[Dataset entries]
((
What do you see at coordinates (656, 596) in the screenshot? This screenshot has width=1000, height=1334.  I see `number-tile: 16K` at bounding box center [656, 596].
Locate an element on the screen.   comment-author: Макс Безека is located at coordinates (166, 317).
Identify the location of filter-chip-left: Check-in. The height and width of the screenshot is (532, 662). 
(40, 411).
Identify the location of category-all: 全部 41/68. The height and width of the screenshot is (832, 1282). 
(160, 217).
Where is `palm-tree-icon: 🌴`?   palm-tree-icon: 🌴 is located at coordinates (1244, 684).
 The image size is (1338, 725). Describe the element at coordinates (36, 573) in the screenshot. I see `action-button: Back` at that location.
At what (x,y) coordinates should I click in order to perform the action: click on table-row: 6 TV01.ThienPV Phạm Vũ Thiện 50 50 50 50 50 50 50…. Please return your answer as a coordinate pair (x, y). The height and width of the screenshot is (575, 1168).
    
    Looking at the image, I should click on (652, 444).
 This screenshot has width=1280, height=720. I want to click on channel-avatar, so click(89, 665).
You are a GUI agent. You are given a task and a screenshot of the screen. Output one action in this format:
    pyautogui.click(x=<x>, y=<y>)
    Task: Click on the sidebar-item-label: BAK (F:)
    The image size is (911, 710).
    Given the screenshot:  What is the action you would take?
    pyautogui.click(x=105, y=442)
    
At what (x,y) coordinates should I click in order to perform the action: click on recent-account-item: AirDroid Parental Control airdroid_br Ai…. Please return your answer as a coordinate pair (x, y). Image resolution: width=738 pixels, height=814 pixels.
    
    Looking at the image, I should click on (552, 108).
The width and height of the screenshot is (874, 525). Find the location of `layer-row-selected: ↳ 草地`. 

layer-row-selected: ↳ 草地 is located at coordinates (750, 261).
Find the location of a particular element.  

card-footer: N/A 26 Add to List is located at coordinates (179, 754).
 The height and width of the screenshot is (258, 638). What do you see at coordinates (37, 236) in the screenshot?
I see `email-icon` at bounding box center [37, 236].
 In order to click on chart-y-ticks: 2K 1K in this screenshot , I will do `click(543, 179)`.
))
● **WHAT TO DO**
Rewrite the listing above as a numbered list, one item per line, and skip any blank lines.

● **TASK SOLUTION**
1. What do you see at coordinates (656, 596) in the screenshot? This screenshot has width=1000, height=1334.  I see `number-tile: 16K` at bounding box center [656, 596].
2. Locate an element on the screen.   comment-author: Макс Безека is located at coordinates (166, 317).
3. Identify the location of filter-chip-left: Check-in. The height and width of the screenshot is (532, 662). 
4. (40, 411).
5. Identify the location of category-all: 全部 41/68. The height and width of the screenshot is (832, 1282). 
6. (160, 217).
7. Where is `palm-tree-icon: 🌴`?   palm-tree-icon: 🌴 is located at coordinates (1244, 684).
8.  The image size is (1338, 725). Describe the element at coordinates (36, 573) in the screenshot. I see `action-button: Back` at that location.
9. At what (x,y) coordinates should I click in order to perform the action: click on table-row: 6 TV01.ThienPV Phạm Vũ Thiện 50 50 50 50 50 50 50…. Please return your answer as a coordinate pair (x, y). The height and width of the screenshot is (575, 1168).
10.     Looking at the image, I should click on (652, 444).
11.  This screenshot has width=1280, height=720. I want to click on channel-avatar, so click(89, 665).
12. You are a GUI agent. You are given a task and a screenshot of the screen. Output one action in this format:
13.     pyautogui.click(x=<x>, y=<y>)
14.     Task: Click on the sidebar-item-label: BAK (F:)
15.     The image size is (911, 710).
16.     Given the screenshot:  What is the action you would take?
17.     pyautogui.click(x=105, y=442)
18. At what (x,y) coordinates should I click in order to perform the action: click on recent-account-item: AirDroid Parental Control airdroid_br Ai…. Please return your answer as a coordinate pair (x, y). Image resolution: width=738 pixels, height=814 pixels.
19.     Looking at the image, I should click on (552, 108).
20. The width and height of the screenshot is (874, 525). Find the location of `layer-row-selected: ↳ 草地`. 
21. layer-row-selected: ↳ 草地 is located at coordinates (750, 261).
22. Find the location of a particular element.  
23. card-footer: N/A 26 Add to List is located at coordinates (179, 754).
24.  The height and width of the screenshot is (258, 638). What do you see at coordinates (37, 236) in the screenshot?
25. I see `email-icon` at bounding box center [37, 236].
26.  In order to click on chart-y-ticks: 2K 1K in this screenshot , I will do `click(543, 179)`.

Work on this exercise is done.